Le storytelling s’est imposé en force dans les stratégies de communication. Bien qu’il n’ait pas toujours bonne presse du fait de certaines déviances, il n’en demeure pas moins que la force du récit est effectivement cruciale pour entamer un dialogue et tisser des liens avec les communautés qui forment l’écosystème d’une organisation. Quelles sont vos convictions en la matière et quels conseils élémentaires pourriez-vous donner ?

Clara Armand-Delille : Une information à l’état brut n’est pas suffisante. Dans une ère où nous sommes saturés d’infos, il est impératif d’offrir au journaliste et a son audience une réelle histoire en toile de fond, lui montrer en quoi l’actualité que nous lui offrons s’inscrit dans ou contre une tendance.

A l’inverse, un pitch qui ne parle que d’une tendance, sans accroche ne passe pas forcément auprès d’un journaliste non plus. Saturés par la surinformation, les reporters sont de plus en plus exigeants. Ils doivent faire un travail de filtrage pour respecter une certaine rigueur et qualité éditoriale. Ma recommandation serait d’allier une belle narration à une accroche solide.

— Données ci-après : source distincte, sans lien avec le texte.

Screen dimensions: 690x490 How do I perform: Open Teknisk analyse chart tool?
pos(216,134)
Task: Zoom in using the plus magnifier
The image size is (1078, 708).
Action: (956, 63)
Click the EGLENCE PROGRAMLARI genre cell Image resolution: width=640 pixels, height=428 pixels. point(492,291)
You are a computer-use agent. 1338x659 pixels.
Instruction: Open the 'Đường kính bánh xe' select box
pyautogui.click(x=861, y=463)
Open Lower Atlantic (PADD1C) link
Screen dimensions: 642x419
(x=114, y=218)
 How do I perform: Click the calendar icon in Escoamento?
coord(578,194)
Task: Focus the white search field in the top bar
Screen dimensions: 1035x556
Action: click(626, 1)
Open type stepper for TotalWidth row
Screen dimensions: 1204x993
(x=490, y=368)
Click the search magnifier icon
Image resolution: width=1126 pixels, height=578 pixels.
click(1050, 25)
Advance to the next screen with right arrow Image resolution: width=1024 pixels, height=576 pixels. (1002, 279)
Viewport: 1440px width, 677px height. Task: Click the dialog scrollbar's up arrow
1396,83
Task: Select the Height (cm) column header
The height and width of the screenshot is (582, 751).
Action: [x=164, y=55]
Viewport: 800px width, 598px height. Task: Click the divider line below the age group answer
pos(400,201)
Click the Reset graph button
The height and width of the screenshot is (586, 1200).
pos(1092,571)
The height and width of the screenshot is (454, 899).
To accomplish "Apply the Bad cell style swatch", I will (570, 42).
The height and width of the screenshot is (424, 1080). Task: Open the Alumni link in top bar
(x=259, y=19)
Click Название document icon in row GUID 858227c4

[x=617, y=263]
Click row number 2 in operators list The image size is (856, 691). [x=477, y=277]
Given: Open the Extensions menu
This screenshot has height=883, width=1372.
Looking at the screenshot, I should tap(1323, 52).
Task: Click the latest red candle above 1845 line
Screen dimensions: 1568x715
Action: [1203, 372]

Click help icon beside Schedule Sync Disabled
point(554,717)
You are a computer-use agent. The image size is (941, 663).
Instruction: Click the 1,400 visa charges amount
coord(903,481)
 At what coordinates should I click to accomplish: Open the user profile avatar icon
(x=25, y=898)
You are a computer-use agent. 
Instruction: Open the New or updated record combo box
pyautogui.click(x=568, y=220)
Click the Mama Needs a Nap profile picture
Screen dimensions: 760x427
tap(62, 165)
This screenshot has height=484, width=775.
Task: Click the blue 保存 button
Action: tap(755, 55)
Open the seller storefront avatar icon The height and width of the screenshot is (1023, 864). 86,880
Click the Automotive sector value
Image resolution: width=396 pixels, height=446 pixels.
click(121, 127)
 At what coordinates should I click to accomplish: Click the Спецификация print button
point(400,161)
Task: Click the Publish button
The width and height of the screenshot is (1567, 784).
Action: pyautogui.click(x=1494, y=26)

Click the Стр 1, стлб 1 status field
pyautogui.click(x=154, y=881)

La pratique intensive du yoga constitue l’autre facette de votre vie. S’inscrit-elle comme un nécessaire contrepoids au rythme quelquefois démentiel de la communication actuelle ou est-ce aussi une source d’inspiration et d’équilibre pour être un communicant avisé, capable de prendre du recul et ne pas forcément surréagir aux événements comme on le voit parfois dans la vie économique et politique ?

Clara Armand-Delille : Je dis toujours à mon entourage proche qu’avec mes deux activités, je pratique en quelques sorte le yin et le yang de l’entreprenariat. Lisbonne m’apporte l’équilibre dont j’avais besoin. C’est ici que j’ai pu développer ces deux activités, et je m’y sens acteur de ma carrière, Les relations presse et le secteur de la technologie sont des milieux où le rythme est souvent intense et qui génèrent, qu’on le veuille ou non, une bonne dose d’adrénaline. Le yoga, que ce soit en le pratiquant ou en l’enseignant, me permet de faire le plein d’énergie et être plus efficace pour mes clients.

Crédit photo : Olivier Rosset

Crédit photo : Olivier Rosset

Pour en savoir plus

Clarin - LinkedInportraitClara Armand-Delille est la fondatrice de ThirdEyeMedia, une agence de conseil en communication stratégique et relations presse dédiées aux startups et fonds de capital risque. Avec plus de 10 ans d’expérience dans l’industrie, et des rôles auprès de Google, Accel Partners et iZettle, Clara a su mener avec succès le développement de startups en Europe, aux Etats-Unis et en Amérique Latine, organisant des lancements sur de nouveaux marchés, des annonces de levées de fonds et des campagnes de communications à l’échelle régionale ou internationale.

Parmi ses clients actuels ou passés, ThirdEyeMedia compte TransferWise, GoCardless, ZipJet, TechTour, 360 Capital Partners, Cubyn, Tramonex, Badoo, FoodCheri, Le Slip Francais, Navya et PayFit.